Kubernetes: fsGroup has different impact on hostPath versus pvc and different impact on nfs versus cifs - kubernetes

Many of my workflows use pod iam roles. As documented here, I must include fsGroup in order for non-root containers to read the generated identity token. The problem with this is when I additionally include pvc’s that point to cifs pv’s, the volumes fail to mount because they time out. Seemingly this is because Kubelet tries to chown all of the files on the volume, which takes too much time and causes the timeout. Questions…
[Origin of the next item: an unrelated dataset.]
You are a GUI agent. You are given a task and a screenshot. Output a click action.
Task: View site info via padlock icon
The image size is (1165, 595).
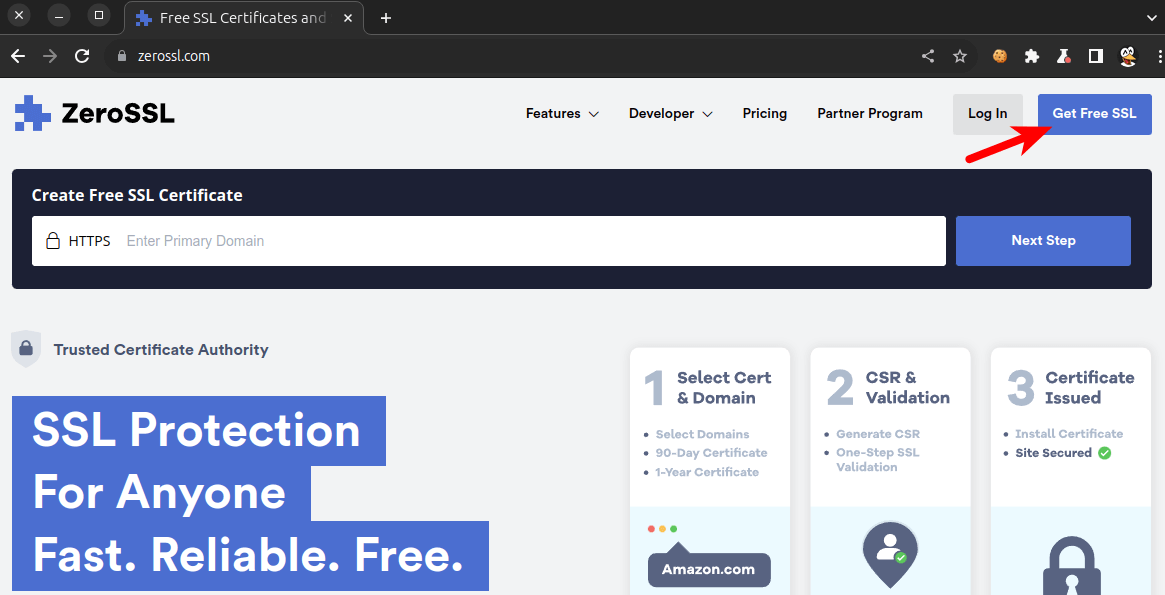(x=123, y=56)
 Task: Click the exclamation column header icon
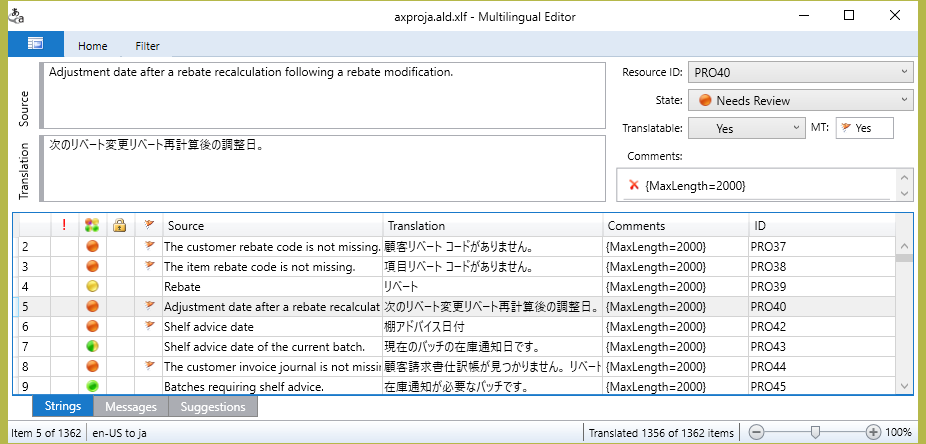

Why doesnt Kubernetes try to chown all of the files when hostPath is used instead of a pvc? All of the workflows were fine until I made the switch to use pvcs from hostPath, and now the timeout issue happens.
Why does this problem happen on cifs pvcs but not nfs pvcs? I have noticed that nfs pvcs continue to mount just fine and the fsGroup seemingly doesn’t take effect as I don’t see the group id change on any of the files. However, the cifs pvcs can no longer be mounted seemingly due to the timeout issue. If it matters, I am using the native nfs pv lego and this cifs flexVolume plugin that has worked great up until now.
Overall, the goal of this post is to better understand how Kubernetes determines when to chown all of the files on a volume when fsGroup is included in order to make a good design decision going forward. Thanks for any help you can provide!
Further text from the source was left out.